THE PROBLEM: Please write out every line of the items below, requests included, and multiply each coordinate in the answers by 1.45, rounding to whole numbers with halves rounded up. Leave the pictures out of your answer.

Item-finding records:
* Start *
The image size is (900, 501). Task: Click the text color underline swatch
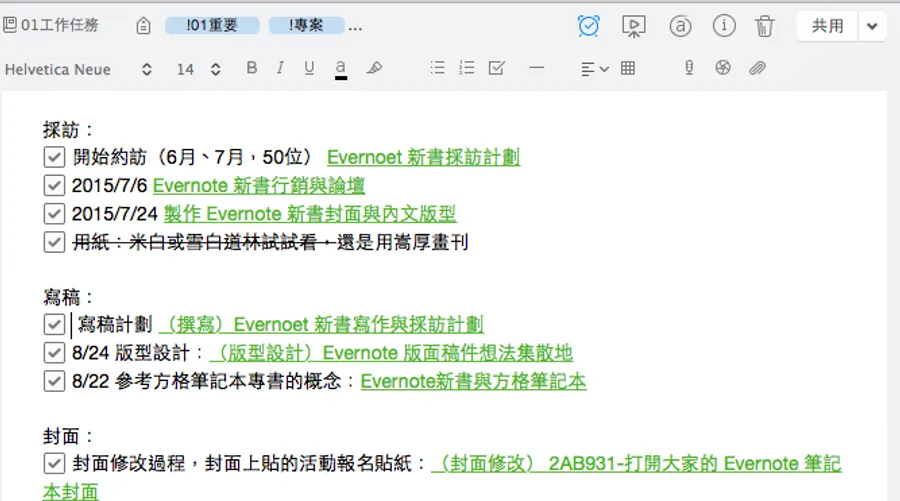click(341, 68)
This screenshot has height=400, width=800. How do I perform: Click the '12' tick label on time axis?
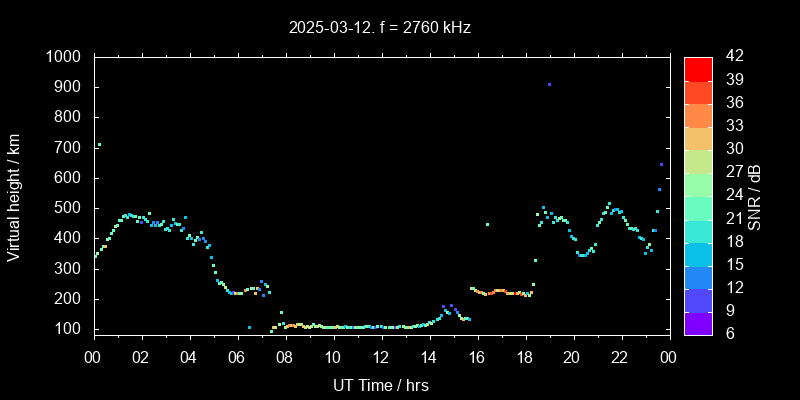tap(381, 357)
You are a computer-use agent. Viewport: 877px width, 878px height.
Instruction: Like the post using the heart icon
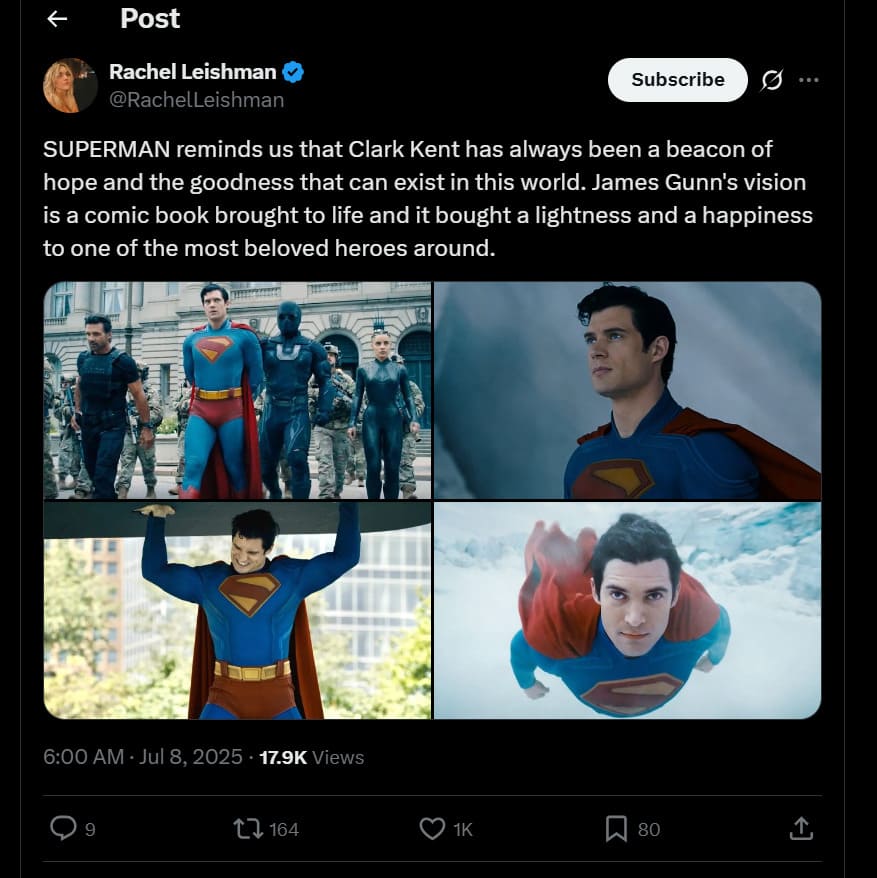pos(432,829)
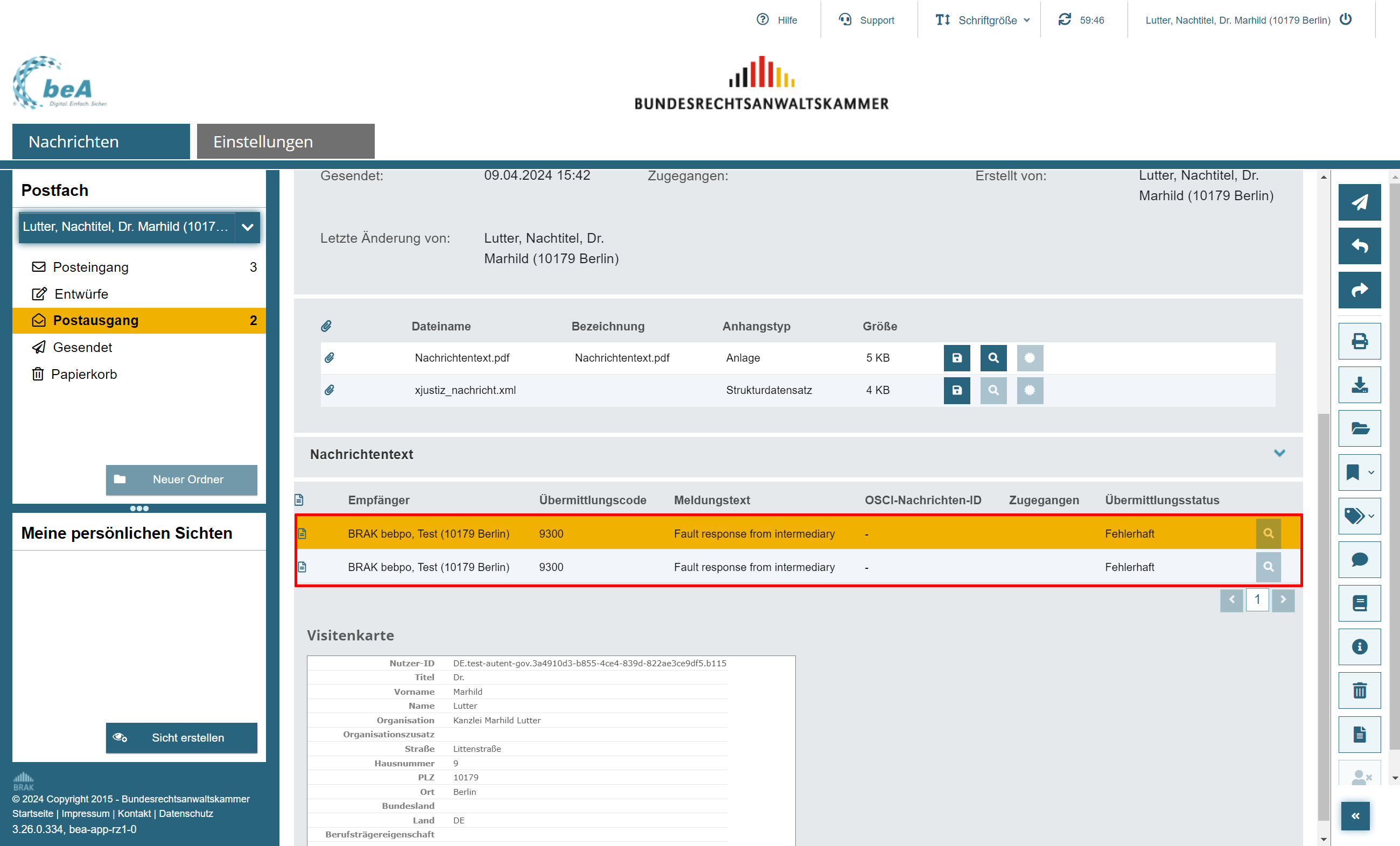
* End *
SOLUTION:
The image size is (900, 501). Task: Click the text color underline swatch
click(494, 99)
This screenshot has height=400, width=800. How do I perform: Click the '12' tick label on time axis?
tap(552, 518)
You are a computer-use agent. Viewport: 877px width, 878px height.
Instruction: Like the post using the heart icon
pos(626,1202)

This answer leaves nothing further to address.